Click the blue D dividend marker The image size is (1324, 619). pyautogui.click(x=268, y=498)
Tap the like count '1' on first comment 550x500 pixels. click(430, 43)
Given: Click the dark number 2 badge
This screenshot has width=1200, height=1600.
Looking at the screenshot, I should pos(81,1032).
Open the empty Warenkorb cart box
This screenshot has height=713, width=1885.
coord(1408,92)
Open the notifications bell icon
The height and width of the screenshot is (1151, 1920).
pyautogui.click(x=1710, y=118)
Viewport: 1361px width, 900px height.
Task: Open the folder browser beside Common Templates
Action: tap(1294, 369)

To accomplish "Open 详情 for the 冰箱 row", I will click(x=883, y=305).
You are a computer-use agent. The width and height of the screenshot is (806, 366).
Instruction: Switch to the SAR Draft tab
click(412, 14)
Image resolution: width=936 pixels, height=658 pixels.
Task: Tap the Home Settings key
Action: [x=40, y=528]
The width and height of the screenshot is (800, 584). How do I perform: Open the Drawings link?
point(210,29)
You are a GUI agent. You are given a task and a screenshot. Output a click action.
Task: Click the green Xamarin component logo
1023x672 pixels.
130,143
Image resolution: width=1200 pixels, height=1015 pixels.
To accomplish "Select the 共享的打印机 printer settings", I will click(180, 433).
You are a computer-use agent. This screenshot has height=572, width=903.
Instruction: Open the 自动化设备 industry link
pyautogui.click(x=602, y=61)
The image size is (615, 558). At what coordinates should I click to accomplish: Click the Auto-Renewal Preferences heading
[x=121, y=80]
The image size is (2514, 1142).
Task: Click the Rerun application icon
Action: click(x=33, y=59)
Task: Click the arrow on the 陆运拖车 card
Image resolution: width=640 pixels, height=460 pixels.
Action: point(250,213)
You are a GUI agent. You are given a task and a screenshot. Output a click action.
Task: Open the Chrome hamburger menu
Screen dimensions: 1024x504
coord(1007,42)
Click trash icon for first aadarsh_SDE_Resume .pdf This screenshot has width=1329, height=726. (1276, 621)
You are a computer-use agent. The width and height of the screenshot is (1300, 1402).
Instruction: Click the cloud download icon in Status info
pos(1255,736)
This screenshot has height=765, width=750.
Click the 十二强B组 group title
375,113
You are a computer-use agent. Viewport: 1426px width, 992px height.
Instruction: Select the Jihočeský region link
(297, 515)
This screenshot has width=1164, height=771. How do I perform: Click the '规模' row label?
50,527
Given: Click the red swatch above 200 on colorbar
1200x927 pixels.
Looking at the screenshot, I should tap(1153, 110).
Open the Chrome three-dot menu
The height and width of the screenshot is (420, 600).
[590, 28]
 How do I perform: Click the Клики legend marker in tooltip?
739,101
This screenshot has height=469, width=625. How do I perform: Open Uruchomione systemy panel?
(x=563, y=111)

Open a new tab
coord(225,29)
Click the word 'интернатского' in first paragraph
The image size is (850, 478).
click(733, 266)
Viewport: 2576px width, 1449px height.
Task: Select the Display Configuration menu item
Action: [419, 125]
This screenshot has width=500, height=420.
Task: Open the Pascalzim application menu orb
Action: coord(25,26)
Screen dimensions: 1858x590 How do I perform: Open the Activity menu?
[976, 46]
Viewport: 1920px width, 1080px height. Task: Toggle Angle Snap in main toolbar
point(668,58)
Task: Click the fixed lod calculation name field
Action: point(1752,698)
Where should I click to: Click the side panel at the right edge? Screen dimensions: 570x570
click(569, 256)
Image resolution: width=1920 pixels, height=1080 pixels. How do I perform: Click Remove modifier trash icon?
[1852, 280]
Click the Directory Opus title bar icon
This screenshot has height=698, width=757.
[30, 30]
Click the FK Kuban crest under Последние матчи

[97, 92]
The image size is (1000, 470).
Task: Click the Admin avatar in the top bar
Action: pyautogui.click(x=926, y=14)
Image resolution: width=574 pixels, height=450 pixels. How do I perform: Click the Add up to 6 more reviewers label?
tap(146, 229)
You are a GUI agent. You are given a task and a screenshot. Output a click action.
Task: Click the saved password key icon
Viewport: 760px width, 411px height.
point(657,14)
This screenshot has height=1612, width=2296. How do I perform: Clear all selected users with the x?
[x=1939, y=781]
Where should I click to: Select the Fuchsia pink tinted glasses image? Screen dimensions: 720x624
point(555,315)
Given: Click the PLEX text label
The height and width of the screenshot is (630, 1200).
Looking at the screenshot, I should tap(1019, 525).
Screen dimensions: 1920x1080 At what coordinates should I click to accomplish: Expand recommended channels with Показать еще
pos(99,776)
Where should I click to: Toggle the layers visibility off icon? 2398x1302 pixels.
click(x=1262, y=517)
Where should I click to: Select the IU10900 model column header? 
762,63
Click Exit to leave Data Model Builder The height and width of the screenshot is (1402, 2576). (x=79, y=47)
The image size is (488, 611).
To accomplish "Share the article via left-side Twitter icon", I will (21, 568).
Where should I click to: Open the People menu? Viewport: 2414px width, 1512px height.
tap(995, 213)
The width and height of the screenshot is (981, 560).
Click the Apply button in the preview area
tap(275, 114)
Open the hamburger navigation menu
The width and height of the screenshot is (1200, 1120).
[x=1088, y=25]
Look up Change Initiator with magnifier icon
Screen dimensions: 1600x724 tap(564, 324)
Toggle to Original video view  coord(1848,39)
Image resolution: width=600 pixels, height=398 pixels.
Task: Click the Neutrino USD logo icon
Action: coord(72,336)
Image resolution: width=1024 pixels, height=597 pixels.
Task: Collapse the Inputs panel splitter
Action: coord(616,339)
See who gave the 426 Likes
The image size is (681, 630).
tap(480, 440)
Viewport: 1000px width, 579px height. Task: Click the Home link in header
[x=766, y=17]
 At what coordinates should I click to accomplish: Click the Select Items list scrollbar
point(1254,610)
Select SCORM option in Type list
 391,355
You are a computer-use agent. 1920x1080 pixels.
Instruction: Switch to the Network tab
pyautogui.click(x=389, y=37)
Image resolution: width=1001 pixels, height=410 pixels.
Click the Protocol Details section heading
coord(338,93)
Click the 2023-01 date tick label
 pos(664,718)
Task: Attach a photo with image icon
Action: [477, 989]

Exercise prompt | Return all of the items above word for word, keeping each line as it is.

Result |
Click the blue D dividend marker The image size is (1324, 619). pyautogui.click(x=268, y=498)
Tap the like count '1' on first comment 550x500 pixels. click(430, 43)
Given: Click the dark number 2 badge
This screenshot has width=1200, height=1600.
Looking at the screenshot, I should pos(81,1032).
Open the empty Warenkorb cart box
This screenshot has height=713, width=1885.
coord(1408,92)
Open the notifications bell icon
The height and width of the screenshot is (1151, 1920).
pyautogui.click(x=1710, y=118)
Viewport: 1361px width, 900px height.
Task: Open the folder browser beside Common Templates
Action: tap(1294, 369)

To accomplish "Open 详情 for the 冰箱 row", I will click(x=883, y=305).
You are a computer-use agent. The width and height of the screenshot is (806, 366).
Instruction: Switch to the SAR Draft tab
click(412, 14)
Image resolution: width=936 pixels, height=658 pixels.
Task: Tap the Home Settings key
Action: [x=40, y=528]
The width and height of the screenshot is (800, 584). How do I perform: Open the Drawings link?
point(210,29)
You are a GUI agent. You are given a task and a screenshot. Output a click action.
Task: Click the green Xamarin component logo
1023x672 pixels.
130,143
Image resolution: width=1200 pixels, height=1015 pixels.
To accomplish "Select the 共享的打印机 printer settings", I will click(180, 433).
You are a computer-use agent. This screenshot has height=572, width=903.
Instruction: Open the 自动化设备 industry link
pyautogui.click(x=602, y=61)
The image size is (615, 558). At what coordinates should I click to accomplish: Click the Auto-Renewal Preferences heading
[x=121, y=80]
The image size is (2514, 1142).
Task: Click the Rerun application icon
Action: click(x=33, y=59)
Task: Click the arrow on the 陆运拖车 card
Image resolution: width=640 pixels, height=460 pixels.
Action: point(250,213)
You are a GUI agent. You are given a task and a screenshot. Output a click action.
Task: Open the Chrome hamburger menu
Screen dimensions: 1024x504
coord(1007,42)
Click trash icon for first aadarsh_SDE_Resume .pdf This screenshot has width=1329, height=726. (1276, 621)
You are a computer-use agent. The width and height of the screenshot is (1300, 1402).
Instruction: Click the cloud download icon in Status info
pos(1255,736)
This screenshot has height=765, width=750.
Click the 十二强B组 group title
375,113
You are a computer-use agent. Viewport: 1426px width, 992px height.
Instruction: Select the Jihočeský region link
(297, 515)
This screenshot has width=1164, height=771. How do I perform: Click the '规模' row label?
50,527
Given: Click the red swatch above 200 on colorbar
1200x927 pixels.
Looking at the screenshot, I should tap(1153, 110).
Open the Chrome three-dot menu
The height and width of the screenshot is (420, 600).
[590, 28]
 How do I perform: Click the Клики legend marker in tooltip?
739,101
This screenshot has height=469, width=625. How do I perform: Open Uruchomione systemy panel?
(x=563, y=111)

Open a new tab
coord(225,29)
Click the word 'интернатского' in first paragraph
The image size is (850, 478).
click(733, 266)
Viewport: 2576px width, 1449px height.
Task: Select the Display Configuration menu item
Action: [419, 125]
This screenshot has width=500, height=420.
Task: Open the Pascalzim application menu orb
Action: coord(25,26)
Screen dimensions: 1858x590 How do I perform: Open the Activity menu?
[976, 46]
Viewport: 1920px width, 1080px height. Task: Toggle Angle Snap in main toolbar
point(668,58)
Task: Click the fixed lod calculation name field
Action: point(1752,698)
Where should I click to: Click the side panel at the right edge? Screen dimensions: 570x570
click(569, 256)
Image resolution: width=1920 pixels, height=1080 pixels. How do I perform: Click Remove modifier trash icon?
[1852, 280]
Click the Directory Opus title bar icon
This screenshot has height=698, width=757.
[30, 30]
Click the FK Kuban crest under Последние матчи

[97, 92]
The image size is (1000, 470).
Task: Click the Admin avatar in the top bar
Action: pyautogui.click(x=926, y=14)
Image resolution: width=574 pixels, height=450 pixels. How do I perform: Click the Add up to 6 more reviewers label?
tap(146, 229)
You are a GUI agent. You are given a task and a screenshot. Output a click action.
Task: Click the saved password key icon
Viewport: 760px width, 411px height.
point(657,14)
This screenshot has height=1612, width=2296. How do I perform: Clear all selected users with the x?
[x=1939, y=781]
Where should I click to: Select the Fuchsia pink tinted glasses image? Screen dimensions: 720x624
point(555,315)
Given: Click the PLEX text label
The height and width of the screenshot is (630, 1200).
Looking at the screenshot, I should tap(1019, 525).
Screen dimensions: 1920x1080 At what coordinates should I click to accomplish: Expand recommended channels with Показать еще
pos(99,776)
Where should I click to: Toggle the layers visibility off icon? 2398x1302 pixels.
click(x=1262, y=517)
Where should I click to: Select the IU10900 model column header? 
762,63
Click Exit to leave Data Model Builder The height and width of the screenshot is (1402, 2576). (x=79, y=47)
The image size is (488, 611).
To accomplish "Share the article via left-side Twitter icon", I will (21, 568).
Where should I click to: Open the People menu? Viewport: 2414px width, 1512px height.
tap(995, 213)
The width and height of the screenshot is (981, 560).
Click the Apply button in the preview area
tap(275, 114)
Open the hamburger navigation menu
The width and height of the screenshot is (1200, 1120).
[x=1088, y=25]
Look up Change Initiator with magnifier icon
Screen dimensions: 1600x724 tap(564, 324)
Toggle to Original video view  coord(1848,39)
Image resolution: width=600 pixels, height=398 pixels.
Task: Click the Neutrino USD logo icon
Action: coord(72,336)
Image resolution: width=1024 pixels, height=597 pixels.
Task: Collapse the Inputs panel splitter
Action: coord(616,339)
See who gave the 426 Likes
The image size is (681, 630).
tap(480, 440)
Viewport: 1000px width, 579px height. Task: Click the Home link in header
[x=766, y=17]
 At what coordinates should I click to accomplish: Click the Select Items list scrollbar
point(1254,610)
Select SCORM option in Type list
 391,355
You are a computer-use agent. 1920x1080 pixels.
Instruction: Switch to the Network tab
pyautogui.click(x=389, y=37)
Image resolution: width=1001 pixels, height=410 pixels.
Click the Protocol Details section heading
coord(338,93)
Click the 2023-01 date tick label
 pos(664,718)
Task: Attach a photo with image icon
Action: [477, 989]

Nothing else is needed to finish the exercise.